::: Data in this exercise :::

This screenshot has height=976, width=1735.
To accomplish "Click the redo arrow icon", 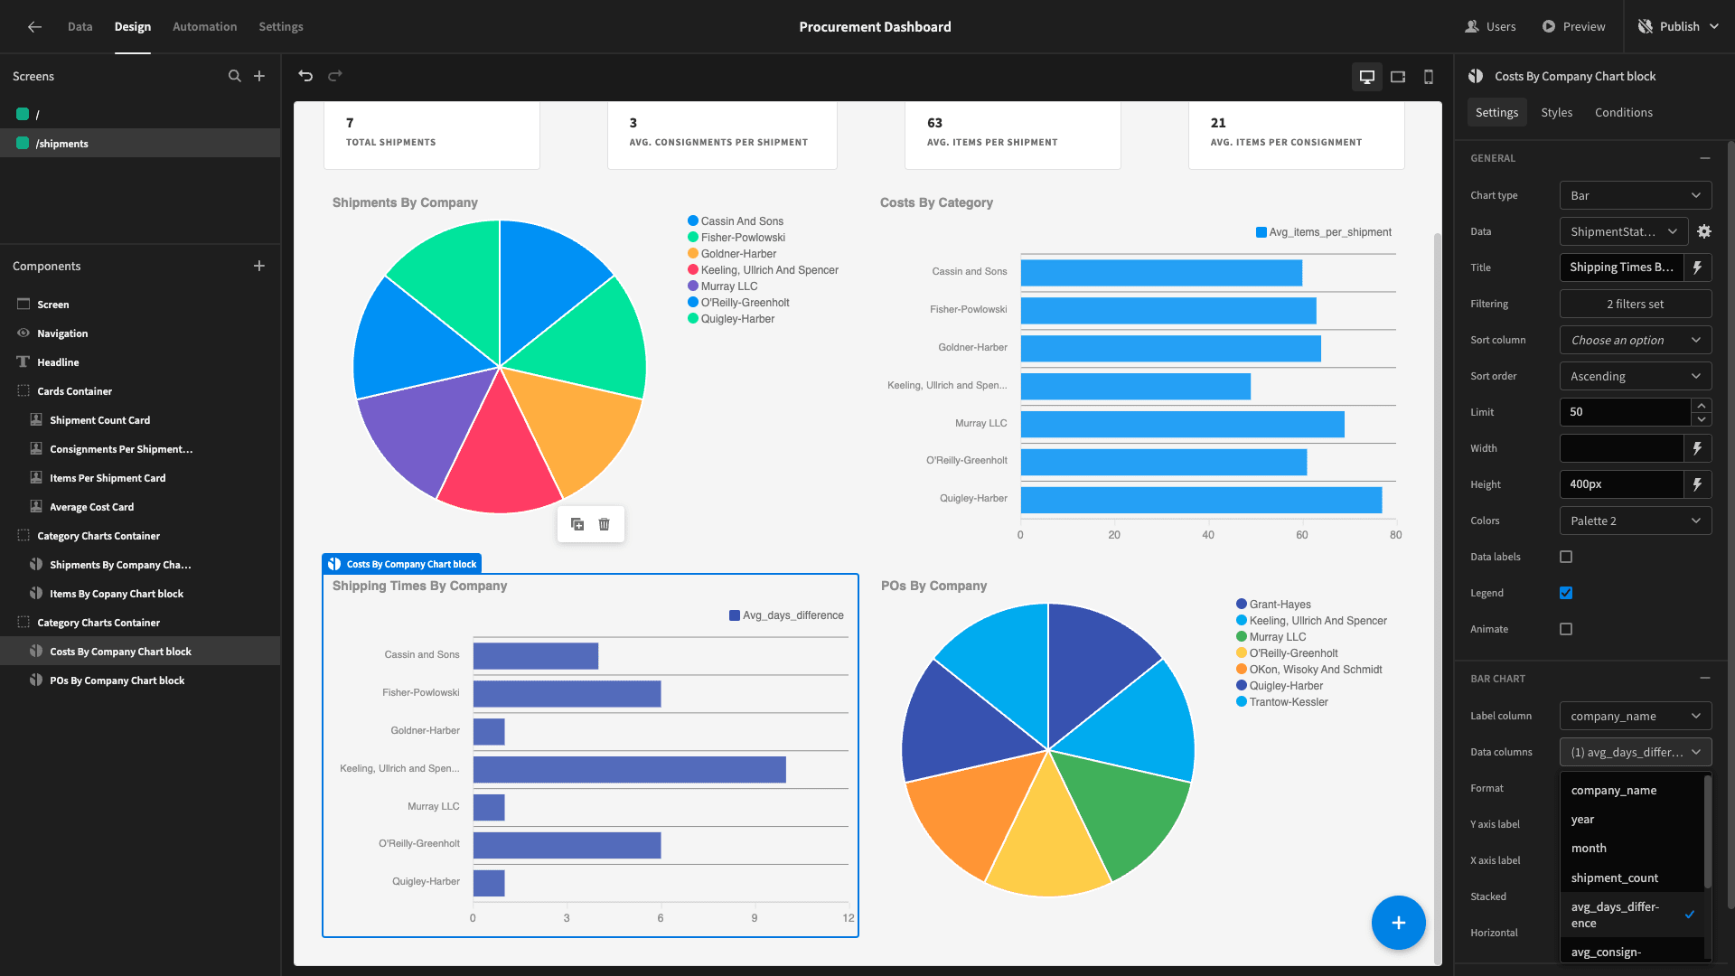I will [335, 76].
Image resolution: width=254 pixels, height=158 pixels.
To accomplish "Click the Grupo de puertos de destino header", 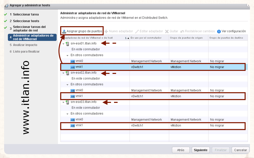I will [x=226, y=38].

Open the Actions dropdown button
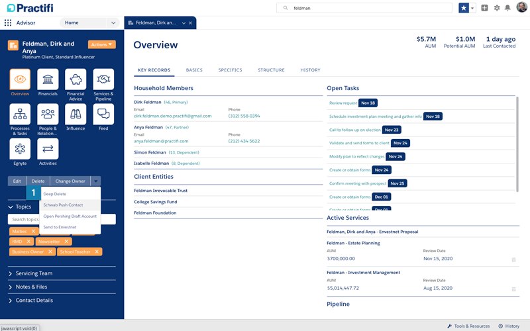coord(101,44)
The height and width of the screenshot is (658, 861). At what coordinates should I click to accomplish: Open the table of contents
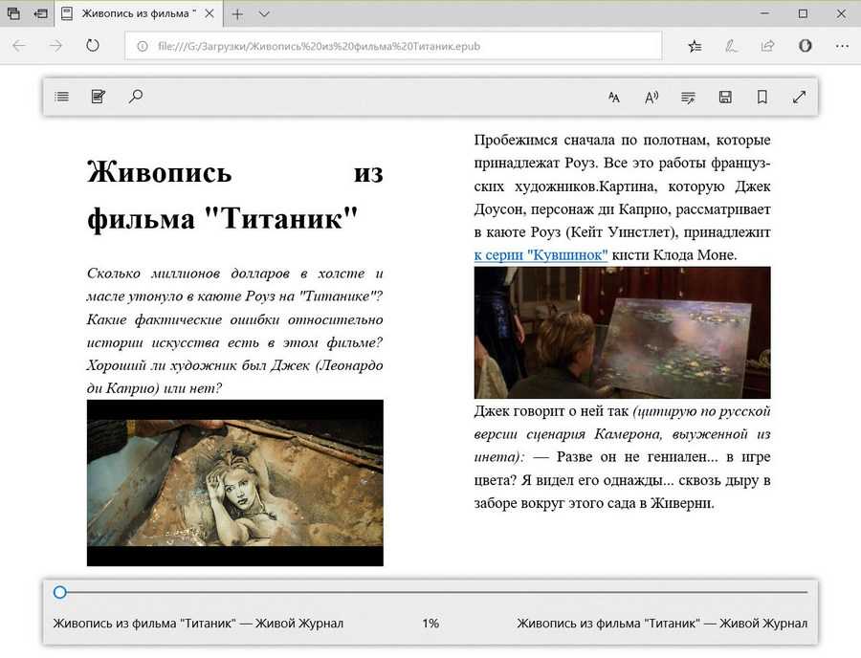pyautogui.click(x=62, y=97)
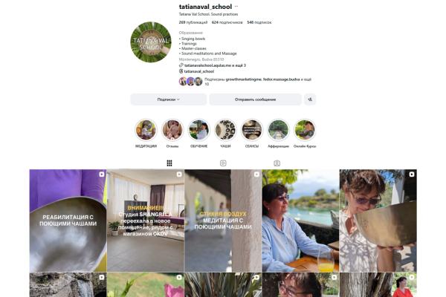The image size is (446, 297).
Task: Open the ОБУЧЕНИЕ story highlight
Action: coord(198,130)
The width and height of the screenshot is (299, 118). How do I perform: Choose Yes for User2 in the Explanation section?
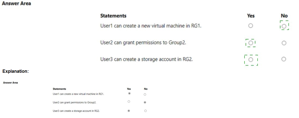click(x=129, y=102)
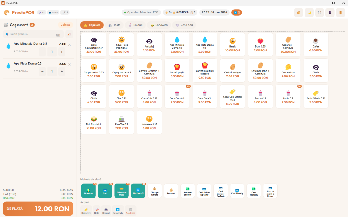This screenshot has height=217, width=348.
Task: Suspend the current order with Suspendă
Action: tap(118, 210)
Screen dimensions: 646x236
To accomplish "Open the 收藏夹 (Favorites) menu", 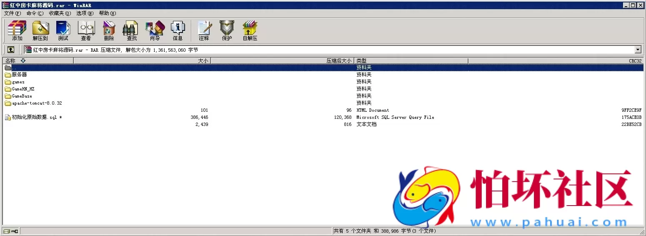I will click(60, 13).
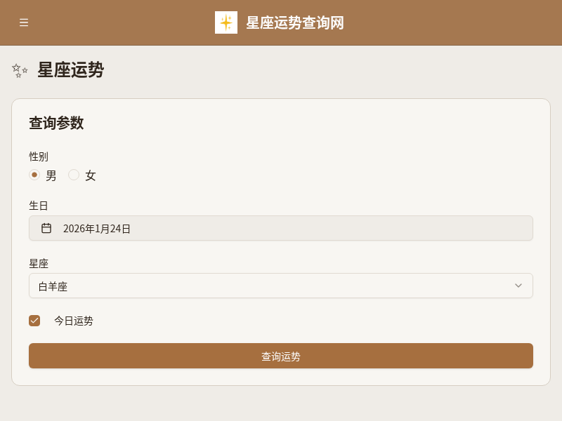Click the 星座运势 page heading text
562x421 pixels.
70,70
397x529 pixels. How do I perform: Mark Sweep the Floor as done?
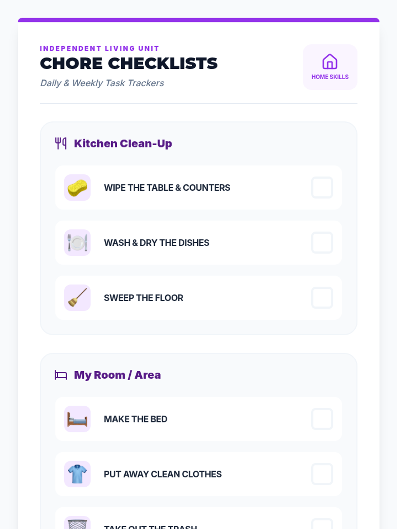pos(322,298)
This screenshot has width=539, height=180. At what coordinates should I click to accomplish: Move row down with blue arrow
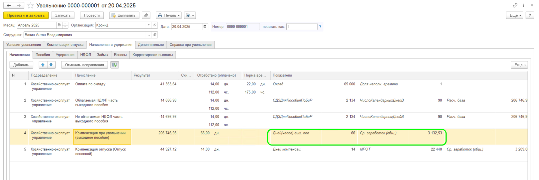51,65
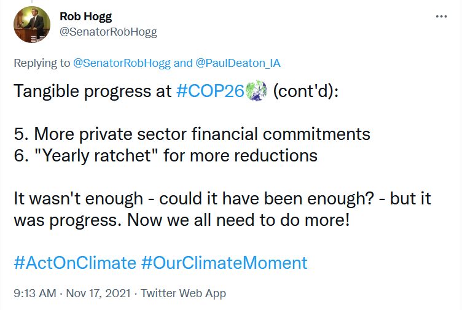Click the @SenatorRobHogg handle under the name
This screenshot has height=310, width=465.
(108, 32)
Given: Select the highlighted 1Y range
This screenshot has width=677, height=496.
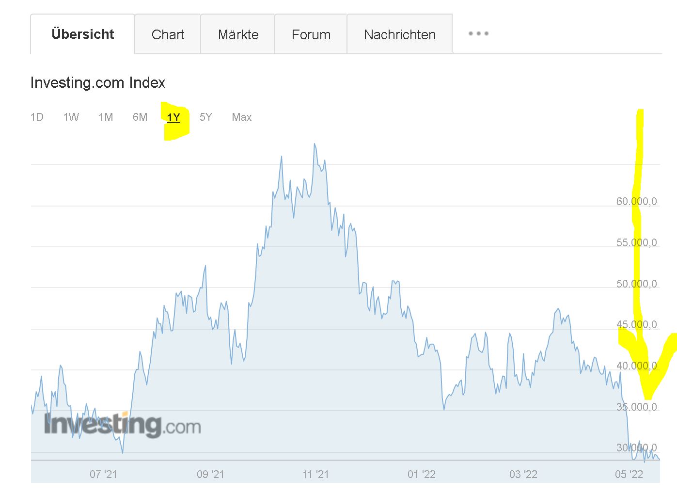Looking at the screenshot, I should [x=173, y=117].
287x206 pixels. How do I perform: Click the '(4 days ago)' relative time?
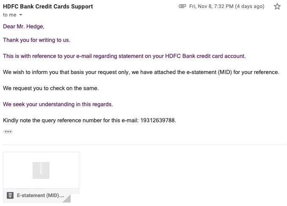point(251,6)
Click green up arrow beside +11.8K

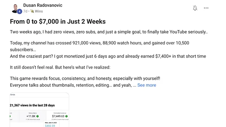37,116

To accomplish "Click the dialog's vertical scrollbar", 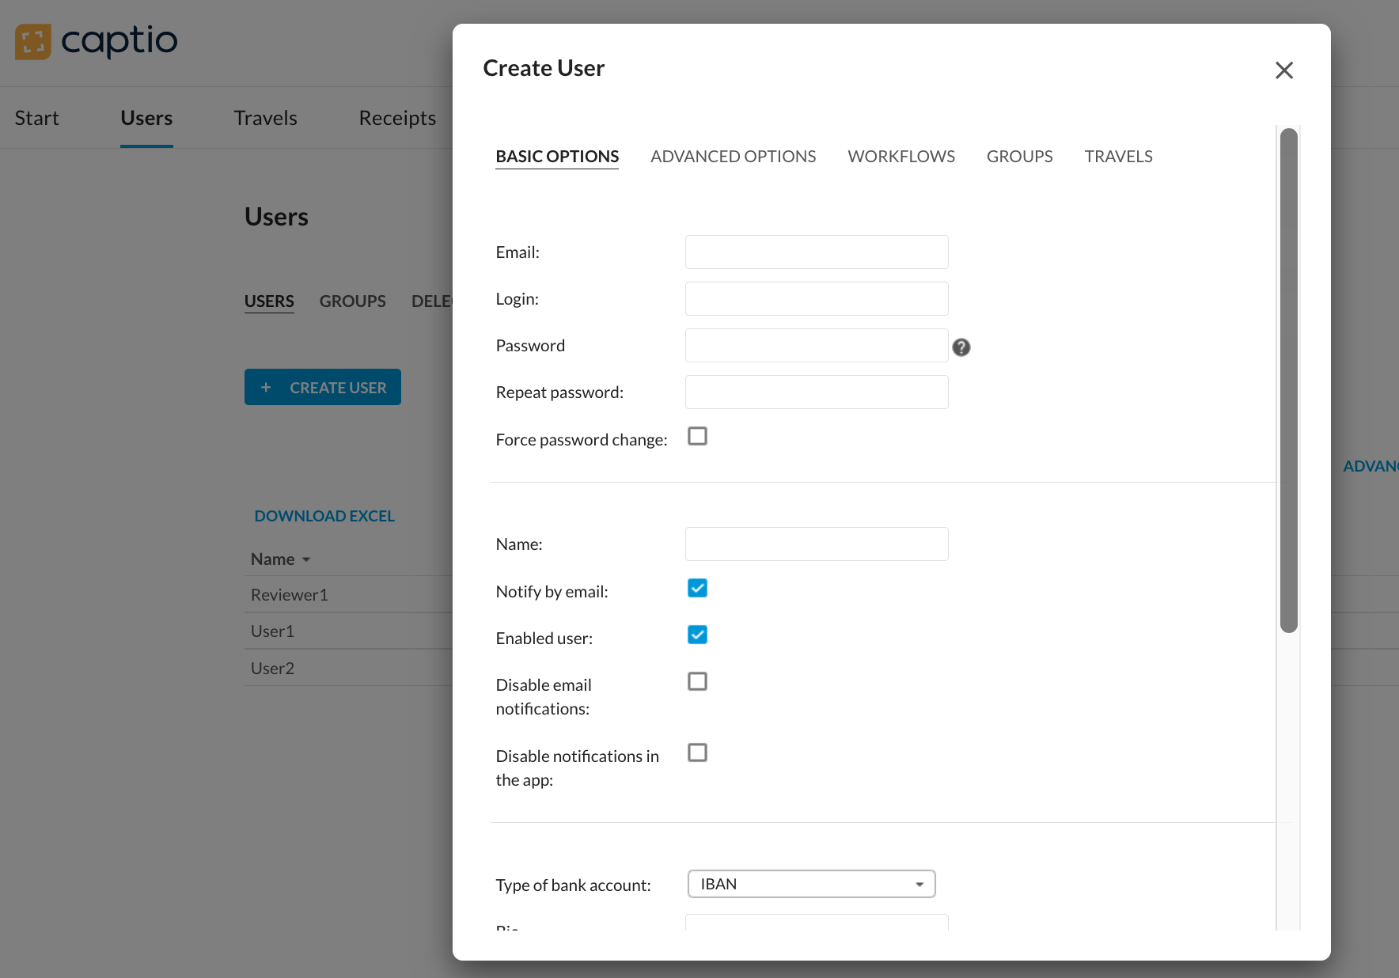I will pyautogui.click(x=1288, y=380).
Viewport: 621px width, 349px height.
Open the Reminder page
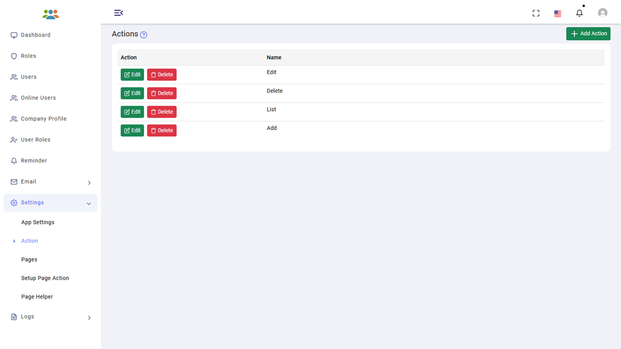pyautogui.click(x=33, y=160)
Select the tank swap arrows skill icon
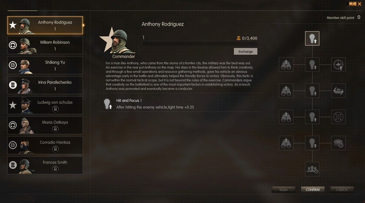Image resolution: width=365 pixels, height=203 pixels. tap(338, 91)
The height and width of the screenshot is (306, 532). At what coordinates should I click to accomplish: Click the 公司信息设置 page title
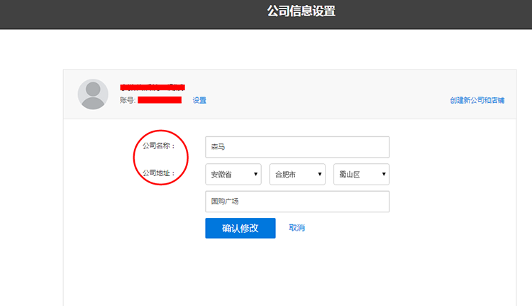[x=301, y=11]
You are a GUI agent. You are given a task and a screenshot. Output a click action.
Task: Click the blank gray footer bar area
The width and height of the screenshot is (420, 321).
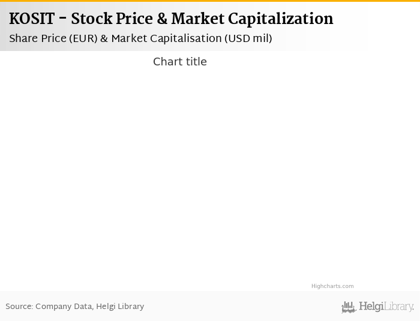pyautogui.click(x=240, y=307)
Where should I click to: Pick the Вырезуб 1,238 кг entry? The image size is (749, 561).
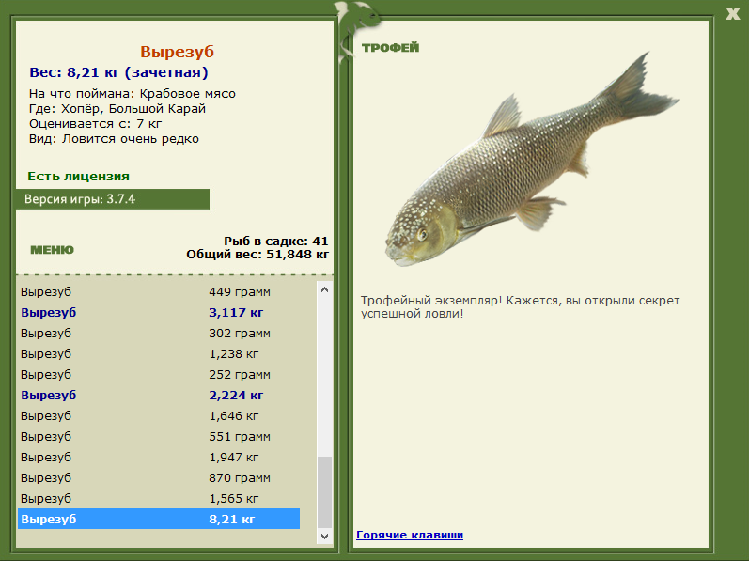158,353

:::

Now repeat exactly the lines from the one with "You are a GUI" through the end of the listing above, both included, omitting all pictures.

Task response:
You are a GUI agent. You are given a task and a screenshot. Output a click action.
Task: Click the blank gray footer bar area
The width and height of the screenshot is (420, 321).
pyautogui.click(x=240, y=307)
Where should I click to: Pick the Вырезуб 1,238 кг entry? The image size is (749, 561).
158,353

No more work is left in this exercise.